The western media kept romanticising the religious militants as ‘heroes fighting for humanity’. After fulfilling the imperialist interest of the defeat of the Soviet Union, the same ‘heroes’ became antagonists. One of those people and their closest ally — an Arab elitist — who later became a ‘celebrity’ terrorist named Osama bin Laden, said, “The credit for the collapse of the Soviet Union goes to God and the mujahideen in Afghanistan.”
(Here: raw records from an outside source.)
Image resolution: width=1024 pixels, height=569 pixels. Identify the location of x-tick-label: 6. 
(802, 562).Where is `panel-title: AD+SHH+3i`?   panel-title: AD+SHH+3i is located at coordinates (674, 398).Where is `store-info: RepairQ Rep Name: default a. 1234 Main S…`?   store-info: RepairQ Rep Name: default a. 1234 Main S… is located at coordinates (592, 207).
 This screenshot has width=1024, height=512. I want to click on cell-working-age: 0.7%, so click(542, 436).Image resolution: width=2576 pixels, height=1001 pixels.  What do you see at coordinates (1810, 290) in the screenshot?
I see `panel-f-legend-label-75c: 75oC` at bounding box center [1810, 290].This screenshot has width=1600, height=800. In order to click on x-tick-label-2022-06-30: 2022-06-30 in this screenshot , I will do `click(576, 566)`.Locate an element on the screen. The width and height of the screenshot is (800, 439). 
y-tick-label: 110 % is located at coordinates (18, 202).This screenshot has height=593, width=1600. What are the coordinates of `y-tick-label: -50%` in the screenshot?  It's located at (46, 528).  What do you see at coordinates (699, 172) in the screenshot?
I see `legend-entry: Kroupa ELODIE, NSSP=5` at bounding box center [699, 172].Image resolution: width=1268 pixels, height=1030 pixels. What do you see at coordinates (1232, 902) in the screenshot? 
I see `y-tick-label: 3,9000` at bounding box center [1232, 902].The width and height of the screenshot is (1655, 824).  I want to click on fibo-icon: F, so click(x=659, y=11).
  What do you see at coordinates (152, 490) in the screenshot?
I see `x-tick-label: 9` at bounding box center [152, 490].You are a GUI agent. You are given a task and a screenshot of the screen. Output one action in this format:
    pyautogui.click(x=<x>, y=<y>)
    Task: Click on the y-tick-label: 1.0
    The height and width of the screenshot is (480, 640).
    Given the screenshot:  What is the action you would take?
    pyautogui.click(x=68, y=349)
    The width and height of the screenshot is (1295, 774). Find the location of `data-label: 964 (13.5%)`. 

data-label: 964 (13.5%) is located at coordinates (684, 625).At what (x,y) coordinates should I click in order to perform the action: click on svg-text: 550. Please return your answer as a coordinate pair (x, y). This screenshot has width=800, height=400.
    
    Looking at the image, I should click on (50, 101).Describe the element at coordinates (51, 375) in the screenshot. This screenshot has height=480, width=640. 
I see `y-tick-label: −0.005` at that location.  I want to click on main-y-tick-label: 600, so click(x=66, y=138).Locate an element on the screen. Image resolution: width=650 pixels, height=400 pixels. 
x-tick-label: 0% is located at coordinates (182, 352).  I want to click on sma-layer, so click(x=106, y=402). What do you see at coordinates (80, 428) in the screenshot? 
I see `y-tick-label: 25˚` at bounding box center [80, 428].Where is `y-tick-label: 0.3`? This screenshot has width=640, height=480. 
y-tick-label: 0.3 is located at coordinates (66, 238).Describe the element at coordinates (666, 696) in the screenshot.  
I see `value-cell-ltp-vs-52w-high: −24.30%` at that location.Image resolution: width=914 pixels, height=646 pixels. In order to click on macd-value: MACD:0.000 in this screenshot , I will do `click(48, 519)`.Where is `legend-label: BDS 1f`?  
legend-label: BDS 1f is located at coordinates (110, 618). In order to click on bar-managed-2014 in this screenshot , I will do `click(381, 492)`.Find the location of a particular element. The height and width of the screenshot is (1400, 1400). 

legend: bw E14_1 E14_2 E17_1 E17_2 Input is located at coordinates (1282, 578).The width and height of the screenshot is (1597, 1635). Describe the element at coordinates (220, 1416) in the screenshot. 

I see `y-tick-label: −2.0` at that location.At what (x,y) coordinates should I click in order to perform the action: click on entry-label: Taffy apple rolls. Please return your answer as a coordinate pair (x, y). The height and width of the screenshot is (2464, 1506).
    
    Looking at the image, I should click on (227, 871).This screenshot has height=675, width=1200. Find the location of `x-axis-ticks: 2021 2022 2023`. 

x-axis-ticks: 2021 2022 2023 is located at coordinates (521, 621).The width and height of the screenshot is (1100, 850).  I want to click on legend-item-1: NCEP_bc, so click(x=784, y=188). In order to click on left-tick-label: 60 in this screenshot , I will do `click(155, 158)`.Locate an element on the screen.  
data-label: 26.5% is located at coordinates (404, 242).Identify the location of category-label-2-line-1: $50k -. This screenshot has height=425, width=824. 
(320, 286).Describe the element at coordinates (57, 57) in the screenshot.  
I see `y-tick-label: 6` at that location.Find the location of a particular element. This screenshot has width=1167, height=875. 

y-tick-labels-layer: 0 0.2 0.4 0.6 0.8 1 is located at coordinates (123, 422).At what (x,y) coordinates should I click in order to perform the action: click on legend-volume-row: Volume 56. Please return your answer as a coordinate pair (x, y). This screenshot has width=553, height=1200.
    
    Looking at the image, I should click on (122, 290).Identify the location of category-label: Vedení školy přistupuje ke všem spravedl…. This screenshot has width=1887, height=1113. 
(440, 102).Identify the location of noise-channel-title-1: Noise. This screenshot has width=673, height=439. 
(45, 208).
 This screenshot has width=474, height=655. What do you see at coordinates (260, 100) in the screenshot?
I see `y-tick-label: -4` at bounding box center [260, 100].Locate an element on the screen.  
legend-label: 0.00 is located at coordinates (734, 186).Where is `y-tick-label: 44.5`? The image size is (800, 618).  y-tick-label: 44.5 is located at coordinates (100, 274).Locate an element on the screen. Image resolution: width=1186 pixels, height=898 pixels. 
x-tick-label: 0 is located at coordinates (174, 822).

What Pakistan faces today is the outcome of its pro-American policies from the very beginning in 1947 — when Pakistani officials decided to have ‘good terms’ with the US instead of the USSR — to its worst episode in the 1980s that started an era of never ending bloodshed. Sadly, a majority of Pakistanis, who are unaware of backstage imperialistic agendas oppose terrorism but still have some sympathy for the mujahideen. Meanwhile, there is another thinking, prevailing mostly amongst urban elitists, who oppose terrorism but see the US form of ‘democracy’ and the ‘free market’ as the solutions of these problems. It is the need of the time, for every sensible mind, to understand that only class struggle can bring us a peaceful future.